■ Instructions to follow ■
Copying rule for the data below: take the line containing "You are a computer-use agent. Viewport: 646px" and every line after it to the end, exactly, and drop all pictures.

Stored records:
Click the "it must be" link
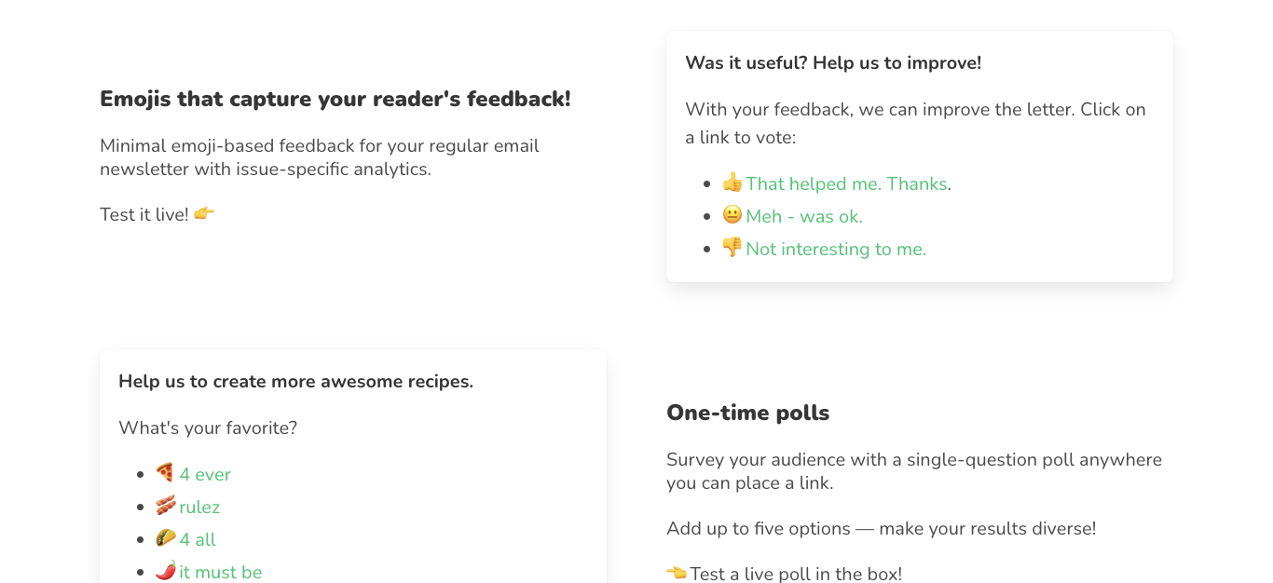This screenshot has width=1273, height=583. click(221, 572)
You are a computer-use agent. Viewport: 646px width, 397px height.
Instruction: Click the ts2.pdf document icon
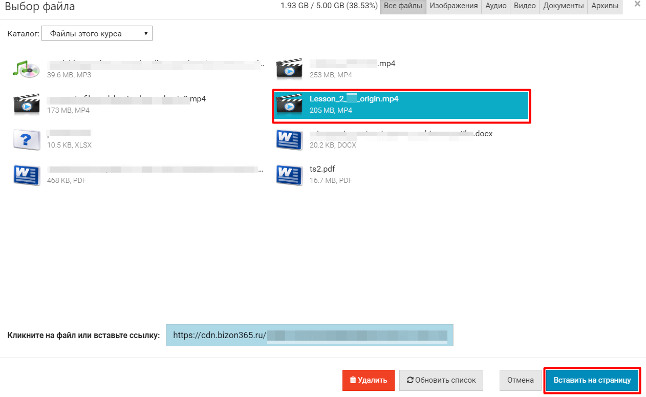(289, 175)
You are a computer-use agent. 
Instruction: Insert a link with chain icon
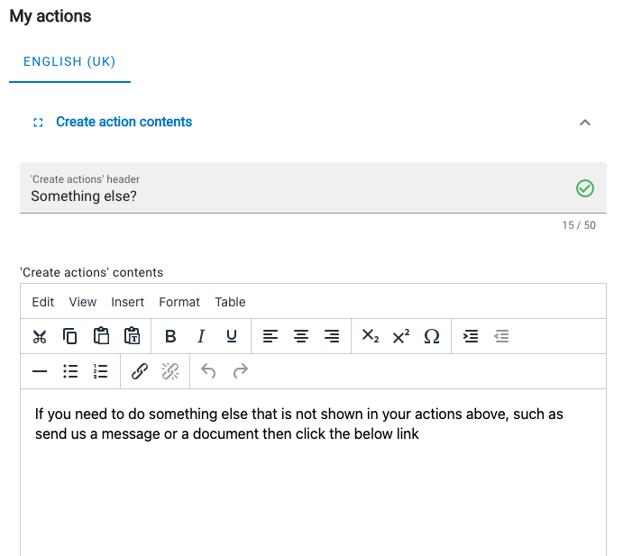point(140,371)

■ Written answer ■
You are a computer-use agent. Viewport: 646px width, 397px height.
Instruction: Click the ts2.pdf document icon
(289, 175)
You are a computer-use agent. 
Instruction: Insert a link with chain icon
point(140,371)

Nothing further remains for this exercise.